Replacement fertility rate refers to the total fertility rate in a population that, if held
steady over time and absent net migration, would result in a nonchanging population.
This rate is often mischaracterized as uniformly and precisely 2.1 children per
woman, but not all children survive to reproductive age, and the proportion of those
who do not varies over time and by population. For the world as a whole, with many
low-income regions still experiencing high death rates among young people, the
replacement fertility rate currently stands at 2.35 children per woman.28 Surprisingly,
the gap between global total fertility and replacement fertility is now less than onefifth of one birth.
Even achievement of global replacement fertility would not stop population growth
for several decades, due to population momentum. This is the tendency of a
population, influenced by its age structure, to continue its current growth dynamic
even as fertility changes. Because there are so many young people of reproductive age
in any population that has had above-replacement fertility for some time, for example,
even low fertility can produce an overall number of births that statistically
overwhelms deaths among the smaller cohorts of older individuals. It can take
decades before subreplacement fertility actually halts growth. If total fertility falls
well below replacement however, this momentum is weakened and a peak in
population will come sooner, followed by a decline.
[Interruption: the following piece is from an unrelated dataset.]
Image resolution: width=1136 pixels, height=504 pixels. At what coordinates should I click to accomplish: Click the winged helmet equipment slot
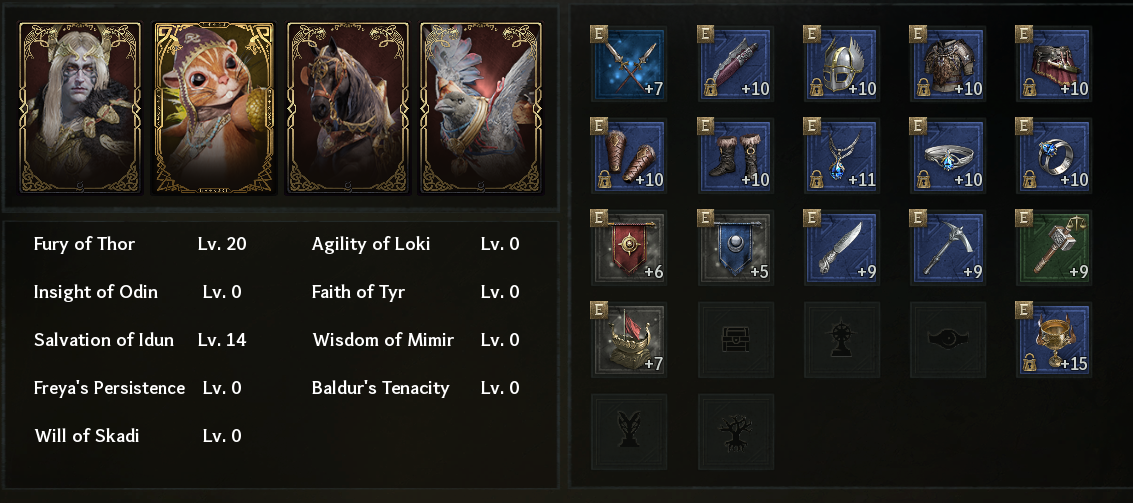tap(841, 64)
These demographic phenomena
are evident in Japan, with a total fertility rate of 1.3 children per woman and a
population that has already peaked and is now slowly shrinking.16
Methods Section for "An End to Population Growth: Why Family Planning Is Key to
a Sustainable Future"
By: Robert Engelman
The Guttmacher Institute provides estimates, covering various years in the last
decade, of the proportions of all pregnancies that women report as unintended in
many developing and developed countries.1,2 More than 40 percent of pregnancies
fall into this category in developing countries, and more than 47 percent are
unintended in developed countries such as the United States. (That unintended
pregnancy is higher in developed than in developing countries seems surprising, given
the generally greater access to family planning services in developed countries.